It comes as no surprise that in a world where many neglect the importance of community, iPhones, iPods, iMacs and iPads constantly and consistently appear as the trendiest gadgets. These devices represent a culture that desires to deconstruct the power and purpose of community, placing all importance on the needs of the individual.
Despite this societal disposition, I believe the young people of this generation possess an ever-increasing eagerness to live lives of meaning. With all the serious setbacks brought on by our new economic realities, the “Gen-Y” generation has still had the opportunity both to amass so much material stuff and to travel with unprecedented frequency.
They still feel hungry to live meaningful lives. For instance, every year the Yeshiva University Center for the Jewish Future sends close to a thousand young adults on various service-learning experiences across the globe, and the center cannot keep up with the demand on the part of even more students to participate. Organizations around the country that work with young adults have seen a similar phenomenon and are working in partnership to create structures enabling all of us to respond to this yearning.
In contrast to this vitality, we increasingly hear of grayer boardrooms, the passing of philanthropists who supported our organizations, the thinning of the ranks of dedicated volunteers and a dearth of professionals to service our many worthwhile organizations.
So how do we in the Jewish communal and educational world leverage the hunger of the Gen-Yers to insure the future health of our institutions? More importantly, how do we ensure that this new generation brings its creativity, charisma and capacity to the leadership table with a commitment to Jewish ideals, guaranteeing the perpetuation of the soul of our sacred community?
We need look no further than service-learning programs as a start, for they transform young adults. To be sure, such opportunities have a profound impact on participants when these experiences begin with proper preparation and enable those who are engaged to serve as real change agents. Counterpoint Israel, a Center for the Jewish Future-led summer program in the development towns of southern Israel, affords 200 underprivileged children and teens a summer experience focusing on self-esteem and skills like English and computer science.

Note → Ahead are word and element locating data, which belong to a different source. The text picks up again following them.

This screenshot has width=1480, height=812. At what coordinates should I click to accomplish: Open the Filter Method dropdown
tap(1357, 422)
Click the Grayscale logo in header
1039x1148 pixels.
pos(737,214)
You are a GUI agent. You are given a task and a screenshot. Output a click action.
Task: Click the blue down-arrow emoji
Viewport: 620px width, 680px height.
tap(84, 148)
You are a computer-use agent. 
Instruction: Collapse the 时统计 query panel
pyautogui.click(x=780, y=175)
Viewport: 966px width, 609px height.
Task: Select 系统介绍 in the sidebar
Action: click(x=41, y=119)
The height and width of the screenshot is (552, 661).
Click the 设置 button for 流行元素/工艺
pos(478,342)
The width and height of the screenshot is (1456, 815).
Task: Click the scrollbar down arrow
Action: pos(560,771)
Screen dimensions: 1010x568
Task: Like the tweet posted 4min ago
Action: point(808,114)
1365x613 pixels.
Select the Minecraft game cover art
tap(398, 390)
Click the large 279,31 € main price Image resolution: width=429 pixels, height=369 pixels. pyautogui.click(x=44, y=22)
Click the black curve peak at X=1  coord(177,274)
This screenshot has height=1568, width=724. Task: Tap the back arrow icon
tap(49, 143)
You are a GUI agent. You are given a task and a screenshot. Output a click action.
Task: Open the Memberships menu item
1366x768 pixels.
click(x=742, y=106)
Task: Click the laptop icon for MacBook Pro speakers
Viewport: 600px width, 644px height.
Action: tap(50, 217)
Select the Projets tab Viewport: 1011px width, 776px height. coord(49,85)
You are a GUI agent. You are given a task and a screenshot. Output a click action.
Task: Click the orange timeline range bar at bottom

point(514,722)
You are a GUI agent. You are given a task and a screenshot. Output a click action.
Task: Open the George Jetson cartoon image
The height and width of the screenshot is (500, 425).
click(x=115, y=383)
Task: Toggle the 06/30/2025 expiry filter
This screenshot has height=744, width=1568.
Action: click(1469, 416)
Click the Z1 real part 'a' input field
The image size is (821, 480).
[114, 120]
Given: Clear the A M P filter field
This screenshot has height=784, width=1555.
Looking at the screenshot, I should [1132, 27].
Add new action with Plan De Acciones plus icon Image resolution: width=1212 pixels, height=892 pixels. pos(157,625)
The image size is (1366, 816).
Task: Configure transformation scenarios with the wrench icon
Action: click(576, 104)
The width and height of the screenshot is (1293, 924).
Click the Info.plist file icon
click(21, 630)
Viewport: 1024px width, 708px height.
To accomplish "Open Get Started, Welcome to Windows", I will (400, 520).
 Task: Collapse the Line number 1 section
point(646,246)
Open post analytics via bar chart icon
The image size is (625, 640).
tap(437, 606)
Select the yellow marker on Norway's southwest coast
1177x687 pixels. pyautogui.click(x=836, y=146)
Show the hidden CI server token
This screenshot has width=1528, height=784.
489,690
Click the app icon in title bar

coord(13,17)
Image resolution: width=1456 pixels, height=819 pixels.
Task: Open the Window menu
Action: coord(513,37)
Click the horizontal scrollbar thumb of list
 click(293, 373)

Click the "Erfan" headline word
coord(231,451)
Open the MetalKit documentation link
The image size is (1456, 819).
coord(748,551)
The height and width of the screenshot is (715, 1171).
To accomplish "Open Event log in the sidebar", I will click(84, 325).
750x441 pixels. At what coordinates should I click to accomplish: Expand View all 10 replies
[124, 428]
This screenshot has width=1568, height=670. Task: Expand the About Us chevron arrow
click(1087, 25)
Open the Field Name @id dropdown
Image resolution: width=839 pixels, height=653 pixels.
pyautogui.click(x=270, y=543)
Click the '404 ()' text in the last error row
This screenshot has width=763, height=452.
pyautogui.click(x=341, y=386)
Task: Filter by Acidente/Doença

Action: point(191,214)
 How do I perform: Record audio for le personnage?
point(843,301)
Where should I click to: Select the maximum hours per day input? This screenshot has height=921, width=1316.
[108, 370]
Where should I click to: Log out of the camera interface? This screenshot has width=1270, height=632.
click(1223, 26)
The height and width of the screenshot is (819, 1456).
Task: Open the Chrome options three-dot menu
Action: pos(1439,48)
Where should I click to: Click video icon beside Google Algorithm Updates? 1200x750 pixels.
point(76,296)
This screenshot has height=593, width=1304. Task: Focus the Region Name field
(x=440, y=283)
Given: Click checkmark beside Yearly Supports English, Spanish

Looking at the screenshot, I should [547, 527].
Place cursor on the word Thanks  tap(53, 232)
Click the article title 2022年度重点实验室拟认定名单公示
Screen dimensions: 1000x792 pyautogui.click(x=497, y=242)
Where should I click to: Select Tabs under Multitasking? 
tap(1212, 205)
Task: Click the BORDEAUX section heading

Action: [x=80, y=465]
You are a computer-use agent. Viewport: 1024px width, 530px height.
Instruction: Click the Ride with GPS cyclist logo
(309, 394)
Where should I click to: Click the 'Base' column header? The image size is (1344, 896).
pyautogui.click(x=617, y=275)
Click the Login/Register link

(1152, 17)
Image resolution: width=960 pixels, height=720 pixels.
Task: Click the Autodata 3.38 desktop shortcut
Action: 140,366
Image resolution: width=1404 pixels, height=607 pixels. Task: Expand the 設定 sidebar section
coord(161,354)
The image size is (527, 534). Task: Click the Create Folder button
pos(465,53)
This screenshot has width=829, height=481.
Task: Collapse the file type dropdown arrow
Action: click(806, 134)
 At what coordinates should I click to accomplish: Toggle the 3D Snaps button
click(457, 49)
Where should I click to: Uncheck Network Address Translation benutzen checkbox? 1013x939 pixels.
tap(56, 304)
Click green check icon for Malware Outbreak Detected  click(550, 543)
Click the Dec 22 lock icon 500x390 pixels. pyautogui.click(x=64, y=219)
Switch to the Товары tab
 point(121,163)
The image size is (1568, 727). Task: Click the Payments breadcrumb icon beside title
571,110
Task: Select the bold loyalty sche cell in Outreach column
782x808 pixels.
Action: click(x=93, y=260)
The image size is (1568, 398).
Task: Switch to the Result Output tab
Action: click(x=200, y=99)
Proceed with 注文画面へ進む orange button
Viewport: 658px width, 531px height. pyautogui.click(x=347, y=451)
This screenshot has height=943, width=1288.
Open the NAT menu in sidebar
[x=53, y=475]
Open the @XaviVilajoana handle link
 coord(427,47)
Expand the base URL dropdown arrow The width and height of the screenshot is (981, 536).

The real beneficiaries of these summer camps are the 23 students from YU who run these programs. This experience enables them to actualize their potential and speaks to them about their ability to change the world around them. I have often shared with the Counterpoint counselors and college students on other service missions that they now understand why the Hebrew word for giving, NaTaN, is a palindrome. For when one gives to another with the sole purpose of effectuating change, what one receives in return is as great as or greater than the efforts expended.
The impact on Jewish continuity as a whole is equally noteworthy. Nearly 10 percent of the student participants change their career paths to fields of education, the rabbinate and social work, and 95 percent pledge to bring their professional skills to serve the greater community. I am sure that American Jewish World Service and the American Jewish Joint Distribution Committee have realized similar results from the many initiatives in which they engage students in service-learning opportunities.
It is a tragic paradox that an old joke told among service providers begins with a participant asking how does one say “tikkun olam” in Hebrew? Leadership experiences, whether in Israel, the FSU, Thailand or around the corner, must be contextualized with the ideals of Jewish leadership. We must share the paradigms of leadership found in the Bible: that of the kohen (priest) and the navi (prophet). Rooted in externals, the priest realized his holiness through the wearing of his special garb and his lineage. As the custodian of ritual for the Jewish community he guaranteed that the form and the function of the Temple and the Jewish community passed on from generation to generation.
We must share with our young adults that participation in the identical rituals in which our great-grandparents engaged (and perhaps even using their candlesticks or kiddush cups for the Shabbat/holiday experience) creates a sense of continuity and immortality to the Jewish story. As the kohen must do, our leadership experiences must engage our young adults in knowing our story.
Yet that is just half the job, for they must also embrace the role of the prophet. Dress and lineage possessed no consequence for the prophet. His/her concern rested in the substance of the religious experience, in the effort to ensure that the ritual did not become robotic or devoid of meaning and purpose. Like the prophet, our young adults must experience a tradition imbued with passion and principle. We must ensure the placement of service-learning initiatives and leadership opportunities within a rich Jewish context; this allows our experiential opportunities to give voice to the immortal and contemporary traditions of our people.
The Gen-Yers wish to live lives that matter. They are hungry for community, and where they do not find ones that welcome them, they will create their own. They do not wish to escape, but to engage; they do not want to judge or to be judged, but to join. They are not interested in being silent partners in an organizational bureaucracy but want to matter and will accept process only if it leads to purpose.
If we create portals of entry for them, share with them our story undiluted or whitewashed, and find the courage to let them make it their own, they will do something that we can’t: guarantee our future.
Rabbi Kenneth Brander is the David Mitzner Dean of Yeshiva University’s Center for the Jewish Future. The CJF hosted the Fifth ChampionsGate National Leadership Conference last week in Orlando, Fla.